Une justice sous influence et des condamnations politiques
Les opposants dénoncent une justice aux ordres de l’exécutif et une instrumentalisation de la Cour de répression des infractions économiques et du terrorisme (CRIET). Selon eux, cette juridiction, “créée pour lutter contre les crimes économiques et le terrorisme, s’est transformée en une véritable Cour politique, chargée de la répression des acteurs politiques de l’opposition”.
La correspondance cite plusieurs condamnations ”jugées arbitraires”, dont celles de Sébastien Ajavon (20 ans de prison en 2018, puis 3 ans en 2021), Komi Koutché (20 ans en 2020), Léhady Soglo (10 ans en 2020), ainsi que Joël Aïvo et Reckya Madougou (respectivement 10 et 20 ans en 2021). Selon le collectif, “toutes ces décisions ont été prises en dehors de toute logique de droit et de toute procédure judiciaire normale. Les procès n’étaient fondés sur aucun fait matériel et reposaient sur des accusations sans preuves”.
Le collectif souligne que chaque fois qu’une décision de la CRIET est déférée devant une juridiction internationale pour arbitrage, elle est systématiquement jugée non conforme aux principes des droits humains contenus dans les instruments juridiques ratifiés par le Bénin. Le collectif appuie ses affirmations sur plusieurs décisions rendues par des instances internationales, notamment le refus par la justice espagnole, le 23 avril 2019, de la demande d’extradition de Komi Koutché, la demande d’annulation par la Cour africaine des droits de l’homme de la condamnation à 20 ans de prison de Sébastien Ajavon le 29 mars 2019, ainsi que les deux décisions du Groupe de travail sur la détention arbitraire des Nations unies, qui ont qualifié d’arbitraires les détentions de Reckya Madougou et Joël Aïvo et exigé leur libération.
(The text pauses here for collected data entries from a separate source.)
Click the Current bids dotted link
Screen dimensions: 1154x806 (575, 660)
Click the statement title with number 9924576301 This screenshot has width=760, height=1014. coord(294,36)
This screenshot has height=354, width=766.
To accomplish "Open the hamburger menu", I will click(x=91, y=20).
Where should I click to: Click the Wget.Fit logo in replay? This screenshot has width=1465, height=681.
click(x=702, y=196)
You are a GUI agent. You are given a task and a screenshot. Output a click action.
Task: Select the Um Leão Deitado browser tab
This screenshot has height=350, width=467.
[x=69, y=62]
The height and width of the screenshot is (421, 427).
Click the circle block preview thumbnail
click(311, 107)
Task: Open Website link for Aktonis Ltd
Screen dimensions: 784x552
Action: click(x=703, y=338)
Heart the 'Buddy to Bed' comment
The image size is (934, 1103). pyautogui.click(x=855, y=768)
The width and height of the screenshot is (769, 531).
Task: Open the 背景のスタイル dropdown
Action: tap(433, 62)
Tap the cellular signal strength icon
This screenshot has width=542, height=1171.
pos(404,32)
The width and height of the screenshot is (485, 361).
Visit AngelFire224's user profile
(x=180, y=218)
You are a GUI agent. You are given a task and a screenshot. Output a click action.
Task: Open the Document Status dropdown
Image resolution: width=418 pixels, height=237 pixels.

Des réformes politiques excluant l’opposition
Le collectif fustige également les réformes du Code électoral et de la Charte des partis politiques, adoptées sous le régime de SEM Patrice Talon. Selon les opposants, ces réformes ont conduit, dans un premier temps, au refus de reconnaissance des partis d’opposition, puis à leur exclusion du processus électoral. À l’appui de cette déclaration, ils mentionnent les élections de 2019, 2020 et 2021, auxquelles aucun parti d’opposition n’a pu participer.
Dans cette correspondance adressée aux missions diplomatiques et aux responsables d’organisations internationales représentant des pays partenaires du Bénin, les opposants réclament la libération des prisonniers politiques, le retour des exilés et l’ouverture d’un dialogue national pour garantir une élection inclusive en 2026. Ils interpellent les partenaires du Bénin afin qu’ils prennent position face à ce qu’ils considèrent comme “une dérive autoritaire”.